Le film revenant donne à la ritournelle de l’intraitable jeunesse l’éclat smaragdin d’une incarnation nouvelle, désormais accordée à ces plantes sans racines chères à René char dont le destin prométhéen, offert à l'aléa des vents, est une douce persévérance doublée d’une imperceptible intransigeance.
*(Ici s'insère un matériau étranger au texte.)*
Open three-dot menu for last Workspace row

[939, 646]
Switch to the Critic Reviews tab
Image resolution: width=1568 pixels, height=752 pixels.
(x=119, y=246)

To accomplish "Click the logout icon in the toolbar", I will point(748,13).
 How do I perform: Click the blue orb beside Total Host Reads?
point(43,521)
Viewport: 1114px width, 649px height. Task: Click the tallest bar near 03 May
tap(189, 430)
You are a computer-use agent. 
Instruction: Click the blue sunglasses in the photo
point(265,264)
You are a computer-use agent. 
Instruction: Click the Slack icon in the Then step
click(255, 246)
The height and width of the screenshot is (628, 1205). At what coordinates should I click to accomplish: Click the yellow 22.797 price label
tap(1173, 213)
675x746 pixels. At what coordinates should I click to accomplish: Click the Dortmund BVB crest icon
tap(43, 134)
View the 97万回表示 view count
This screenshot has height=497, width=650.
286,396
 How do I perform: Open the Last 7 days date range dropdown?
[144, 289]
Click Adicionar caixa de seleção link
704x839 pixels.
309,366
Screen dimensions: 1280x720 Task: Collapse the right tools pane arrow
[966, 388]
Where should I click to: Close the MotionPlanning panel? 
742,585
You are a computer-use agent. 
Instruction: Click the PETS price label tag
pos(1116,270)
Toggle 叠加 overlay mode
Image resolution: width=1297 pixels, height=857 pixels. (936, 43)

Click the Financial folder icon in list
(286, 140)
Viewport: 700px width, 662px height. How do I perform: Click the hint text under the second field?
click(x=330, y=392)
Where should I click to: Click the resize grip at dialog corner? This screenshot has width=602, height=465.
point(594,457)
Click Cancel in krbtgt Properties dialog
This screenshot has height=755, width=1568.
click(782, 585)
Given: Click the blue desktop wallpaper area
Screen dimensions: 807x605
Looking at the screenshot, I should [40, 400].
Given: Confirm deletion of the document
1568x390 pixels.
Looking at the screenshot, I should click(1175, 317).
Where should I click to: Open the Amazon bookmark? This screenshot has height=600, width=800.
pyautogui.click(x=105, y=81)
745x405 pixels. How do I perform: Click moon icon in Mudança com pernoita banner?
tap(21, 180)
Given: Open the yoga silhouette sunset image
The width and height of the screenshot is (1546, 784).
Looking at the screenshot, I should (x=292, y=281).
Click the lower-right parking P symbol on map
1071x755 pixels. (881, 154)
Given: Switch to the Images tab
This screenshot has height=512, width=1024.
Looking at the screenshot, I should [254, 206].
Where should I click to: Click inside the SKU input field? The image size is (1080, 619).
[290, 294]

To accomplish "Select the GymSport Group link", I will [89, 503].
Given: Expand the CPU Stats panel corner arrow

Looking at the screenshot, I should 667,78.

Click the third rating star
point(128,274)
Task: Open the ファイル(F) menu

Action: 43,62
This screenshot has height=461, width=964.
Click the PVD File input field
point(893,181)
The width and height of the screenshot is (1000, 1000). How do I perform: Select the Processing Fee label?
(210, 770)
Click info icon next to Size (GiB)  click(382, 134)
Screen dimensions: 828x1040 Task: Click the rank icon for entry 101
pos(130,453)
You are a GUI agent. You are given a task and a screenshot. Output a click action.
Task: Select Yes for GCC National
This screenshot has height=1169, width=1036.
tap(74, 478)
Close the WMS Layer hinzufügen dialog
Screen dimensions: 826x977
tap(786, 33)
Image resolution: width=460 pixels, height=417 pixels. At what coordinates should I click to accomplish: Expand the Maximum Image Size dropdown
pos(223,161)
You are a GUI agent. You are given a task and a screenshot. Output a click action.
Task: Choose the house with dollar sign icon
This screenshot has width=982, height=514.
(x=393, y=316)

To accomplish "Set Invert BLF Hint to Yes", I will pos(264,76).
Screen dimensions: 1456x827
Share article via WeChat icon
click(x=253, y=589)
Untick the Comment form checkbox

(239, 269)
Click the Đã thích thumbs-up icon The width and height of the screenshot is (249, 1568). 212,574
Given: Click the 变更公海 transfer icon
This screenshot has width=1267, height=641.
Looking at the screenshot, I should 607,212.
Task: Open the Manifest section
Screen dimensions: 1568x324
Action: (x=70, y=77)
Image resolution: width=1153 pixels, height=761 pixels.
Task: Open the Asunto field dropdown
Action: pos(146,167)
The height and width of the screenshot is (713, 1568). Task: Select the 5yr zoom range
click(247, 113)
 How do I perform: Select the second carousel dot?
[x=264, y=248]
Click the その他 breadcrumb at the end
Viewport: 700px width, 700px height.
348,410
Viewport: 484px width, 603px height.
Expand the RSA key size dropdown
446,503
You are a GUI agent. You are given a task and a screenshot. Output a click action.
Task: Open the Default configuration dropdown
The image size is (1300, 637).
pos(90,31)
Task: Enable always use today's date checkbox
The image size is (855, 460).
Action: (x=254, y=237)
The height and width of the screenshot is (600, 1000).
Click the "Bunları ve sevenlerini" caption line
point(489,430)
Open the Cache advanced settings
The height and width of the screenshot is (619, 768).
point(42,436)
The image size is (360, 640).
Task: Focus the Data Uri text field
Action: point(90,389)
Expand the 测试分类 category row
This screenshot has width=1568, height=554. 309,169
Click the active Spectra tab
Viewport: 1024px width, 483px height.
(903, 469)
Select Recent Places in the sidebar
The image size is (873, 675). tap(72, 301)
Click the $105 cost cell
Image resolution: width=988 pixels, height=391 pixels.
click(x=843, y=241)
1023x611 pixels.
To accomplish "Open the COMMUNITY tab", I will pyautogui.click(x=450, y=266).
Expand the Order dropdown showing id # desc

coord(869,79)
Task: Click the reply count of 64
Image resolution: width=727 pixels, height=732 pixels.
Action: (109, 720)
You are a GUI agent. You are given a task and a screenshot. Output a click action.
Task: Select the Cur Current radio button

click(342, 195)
Celle qui, dans la durée, impose à la dureté des pierres la patience qui sait les faire éclater.

 

 

 

     Et puis encore une quinte musicale en forme d'antitussif pour reprendre son souffle, entre rock et glam, entre folk et rock : Passion Fodder + Honey Bane + Da ! + The Mamas and Papas + Mott The Hoople.

 

 

 

     Et puis aussi une constellation rétrospective dédiée à 2020, malgré tout, Talking About Trees et Le Miracle du Saint inconnu, Le Cas Richard Jewell et Histoire d'un regard, Les Siffleurs et La France contre les robots, le cinéma de Christophe Clavert et un triptyque de Ian Menoyot, Abou Leïla et Tlamess, Akira et deux Cronenberg, El Medestansi et 143 rue du désert, SatanTango et India Song, Fin de siècle + revoir tout Jean Renoir, tout Jacques Becker et tout Ida Lupino + Barbara Stanwyck, reine du Pré-Code + Watchmen, meilleure série de 2019 qui l'est plus encore en 2020.

 

 

 

     Enfin, une efflorescence accueillie dans le jardin belge du Rayon Vert :

 

 

 

West Side Story, film phare et film fétiche, toujours déjà vu et jamais regardé pour ce qu’il est vraiment, joue un double jeu. L’intégration dans le musical de clivages sociaux alors originaux, générationnels et raciaux, appartient à un spectacle monumental inséré dans un programme urbanistique où la démocratie culturelle légitime la gentrification des quartiers populaires. Le contexte est alors pour les États-Unis celui d’une reconfiguration à la fois territoriale, culturelle et même géopolitique et le film de Robert Wise et Jerome Robbins y participe en bombant suffisamment le torse pour valoir comme monument publicitaire d’un creuset national grumeleux, et d’un genre hollywoodien moins triomphant que déclinant.